Transcribe every one of the items below word for word, with each line kept unchanged.

RECORD SET:
+ + +
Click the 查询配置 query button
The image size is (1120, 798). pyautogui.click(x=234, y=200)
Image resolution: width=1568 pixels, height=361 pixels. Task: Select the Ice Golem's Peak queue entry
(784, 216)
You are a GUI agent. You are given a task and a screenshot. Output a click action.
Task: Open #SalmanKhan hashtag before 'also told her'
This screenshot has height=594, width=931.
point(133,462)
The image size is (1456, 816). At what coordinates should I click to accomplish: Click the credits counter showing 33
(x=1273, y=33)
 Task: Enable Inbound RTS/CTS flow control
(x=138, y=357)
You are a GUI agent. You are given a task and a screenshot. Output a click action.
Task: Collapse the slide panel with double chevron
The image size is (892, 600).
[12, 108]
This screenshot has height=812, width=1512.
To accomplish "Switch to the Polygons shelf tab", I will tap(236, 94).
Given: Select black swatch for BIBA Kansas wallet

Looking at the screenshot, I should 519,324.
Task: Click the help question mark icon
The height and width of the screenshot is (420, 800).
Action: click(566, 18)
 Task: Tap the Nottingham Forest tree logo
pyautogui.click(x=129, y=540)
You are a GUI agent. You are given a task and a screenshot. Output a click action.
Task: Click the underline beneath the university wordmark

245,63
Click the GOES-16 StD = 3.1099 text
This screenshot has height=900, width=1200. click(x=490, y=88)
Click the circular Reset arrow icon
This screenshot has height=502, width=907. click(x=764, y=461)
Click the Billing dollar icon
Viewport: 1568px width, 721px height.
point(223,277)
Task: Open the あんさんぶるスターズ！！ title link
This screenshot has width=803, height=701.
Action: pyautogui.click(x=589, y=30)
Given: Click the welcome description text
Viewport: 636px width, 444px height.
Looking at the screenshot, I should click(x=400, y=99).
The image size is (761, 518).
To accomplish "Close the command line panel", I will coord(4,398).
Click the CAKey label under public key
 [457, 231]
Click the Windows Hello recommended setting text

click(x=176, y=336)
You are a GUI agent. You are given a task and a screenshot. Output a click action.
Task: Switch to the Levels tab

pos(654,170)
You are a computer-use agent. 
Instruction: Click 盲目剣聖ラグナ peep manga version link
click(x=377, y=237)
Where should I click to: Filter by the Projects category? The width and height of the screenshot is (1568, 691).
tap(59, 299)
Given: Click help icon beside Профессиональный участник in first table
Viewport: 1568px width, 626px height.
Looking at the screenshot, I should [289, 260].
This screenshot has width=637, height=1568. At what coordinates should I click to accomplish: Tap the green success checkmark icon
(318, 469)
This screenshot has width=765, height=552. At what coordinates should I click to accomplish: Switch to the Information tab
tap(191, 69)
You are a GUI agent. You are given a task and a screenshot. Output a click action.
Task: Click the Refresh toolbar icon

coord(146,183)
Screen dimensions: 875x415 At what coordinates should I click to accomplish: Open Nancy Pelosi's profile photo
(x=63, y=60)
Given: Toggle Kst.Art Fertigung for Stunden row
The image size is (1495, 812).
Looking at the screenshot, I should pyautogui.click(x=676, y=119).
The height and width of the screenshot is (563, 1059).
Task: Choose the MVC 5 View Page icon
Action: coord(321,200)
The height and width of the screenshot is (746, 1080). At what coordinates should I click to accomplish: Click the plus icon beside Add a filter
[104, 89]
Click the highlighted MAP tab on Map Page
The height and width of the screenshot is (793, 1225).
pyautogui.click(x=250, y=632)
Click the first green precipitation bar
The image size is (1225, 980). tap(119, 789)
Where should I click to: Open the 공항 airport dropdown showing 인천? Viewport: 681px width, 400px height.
+ + +
CORRECT RESPONSE:
Click the 查询配置 query button
The image size is (1120, 798). pyautogui.click(x=234, y=200)
Image resolution: width=1568 pixels, height=361 pixels. Task: Select the Ice Golem's Peak queue entry
(784, 216)
You are a GUI agent. You are given a task and a screenshot. Output a click action.
Task: Open #SalmanKhan hashtag before 'also told her'
This screenshot has height=594, width=931.
point(133,462)
The image size is (1456, 816). At what coordinates should I click to accomplish: Click the credits counter showing 33
(x=1273, y=33)
 Task: Enable Inbound RTS/CTS flow control
(x=138, y=357)
You are a GUI agent. You are given a task and a screenshot. Output a click action.
Task: Collapse the slide panel with double chevron
The image size is (892, 600).
[12, 108]
This screenshot has height=812, width=1512.
To accomplish "Switch to the Polygons shelf tab", I will tap(236, 94).
Given: Select black swatch for BIBA Kansas wallet

Looking at the screenshot, I should 519,324.
Task: Click the help question mark icon
The height and width of the screenshot is (420, 800).
Action: click(566, 18)
 Task: Tap the Nottingham Forest tree logo
pyautogui.click(x=129, y=540)
You are a GUI agent. You are given a task and a screenshot. Output a click action.
Task: Click the underline beneath the university wordmark

245,63
Click the GOES-16 StD = 3.1099 text
This screenshot has height=900, width=1200. click(x=490, y=88)
Click the circular Reset arrow icon
This screenshot has height=502, width=907. click(x=764, y=461)
Click the Billing dollar icon
Viewport: 1568px width, 721px height.
point(223,277)
Task: Open the あんさんぶるスターズ！！ title link
This screenshot has width=803, height=701.
Action: pyautogui.click(x=589, y=30)
Given: Click the welcome description text
Viewport: 636px width, 444px height.
Looking at the screenshot, I should click(x=400, y=99).
The image size is (761, 518).
To accomplish "Close the command line panel", I will coord(4,398).
Click the CAKey label under public key
 [457, 231]
Click the Windows Hello recommended setting text

click(x=176, y=336)
You are a GUI agent. You are given a task and a screenshot. Output a click action.
Task: Switch to the Levels tab

pos(654,170)
You are a computer-use agent. 
Instruction: Click 盲目剣聖ラグナ peep manga version link
click(x=377, y=237)
Where should I click to: Filter by the Projects category? The width and height of the screenshot is (1568, 691).
tap(59, 299)
Given: Click help icon beside Профессиональный участник in first table
Viewport: 1568px width, 626px height.
Looking at the screenshot, I should [289, 260].
This screenshot has width=637, height=1568. At what coordinates should I click to accomplish: Tap the green success checkmark icon
(318, 469)
This screenshot has width=765, height=552. At what coordinates should I click to accomplish: Switch to the Information tab
tap(191, 69)
You are a GUI agent. You are given a task and a screenshot. Output a click action.
Task: Click the Refresh toolbar icon

coord(146,183)
Screen dimensions: 875x415 At what coordinates should I click to accomplish: Open Nancy Pelosi's profile photo
(x=63, y=60)
Given: Toggle Kst.Art Fertigung for Stunden row
The image size is (1495, 812).
Looking at the screenshot, I should pyautogui.click(x=676, y=119).
The height and width of the screenshot is (563, 1059).
Task: Choose the MVC 5 View Page icon
Action: coord(321,200)
The height and width of the screenshot is (746, 1080). At what coordinates should I click to accomplish: Click the plus icon beside Add a filter
[104, 89]
Click the highlighted MAP tab on Map Page
The height and width of the screenshot is (793, 1225).
pyautogui.click(x=250, y=632)
Click the first green precipitation bar
The image size is (1225, 980). tap(119, 789)
Where should I click to: Open the 공항 airport dropdown showing 인천? Viewport: 681px width, 400px height.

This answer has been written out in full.